In short, the people sitting over the nose wheel use the ICAO codes, and the people in the back use the IATA codes.

The IATA is the International Airline Transport Association. The ICAO is the International Civil Aviation Organization. While you are correct, the IATA does not have more than 17500 codes, their primary concern isn't creating codes for every airport including grass strips and private airfields. It is easy to think of IATA codes as being concerned essentially with identifiers that the passengers will need.

As far as ICAO is concerned, they contain a country identifier in their codes. They can even be more than 4 digits, as in the case of RU-2244 (Ukrainka Air Base). The vast majority are 4 digit or 5 digit, with the first 1 or 2 as the country code.

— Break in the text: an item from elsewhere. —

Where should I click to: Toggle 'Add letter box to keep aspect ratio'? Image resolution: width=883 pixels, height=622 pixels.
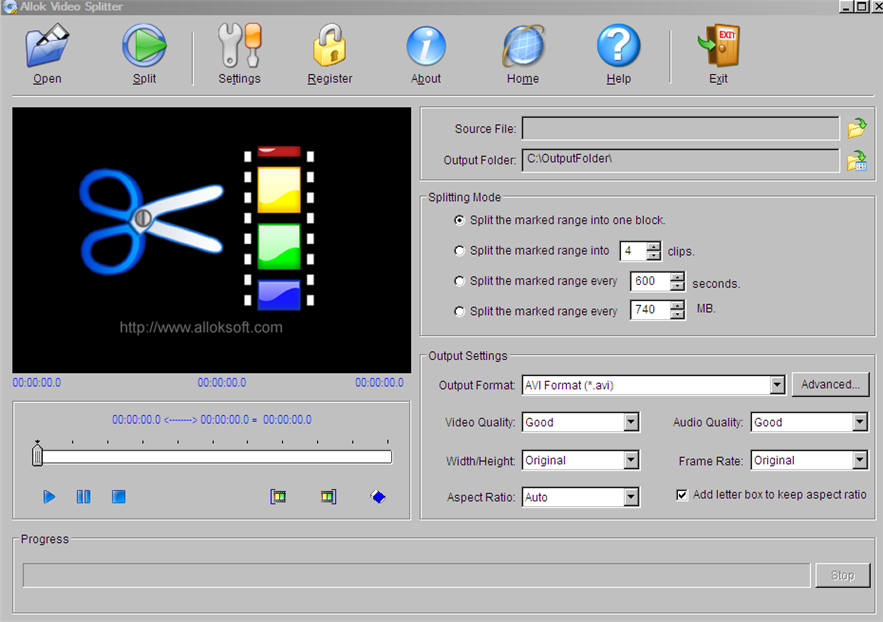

This allows ICAO to be available for every airport in the world. It is very common to refer to the IATA codes when flying locally, let's say within the USA, and refer to the ICAO if flying internationally.

I have a database structure of all airports in the world (or at least all known ones). This includes any grass/water/helipad/paved runways.

There are a total of: 46,465 airport/airfields including those that have been closed.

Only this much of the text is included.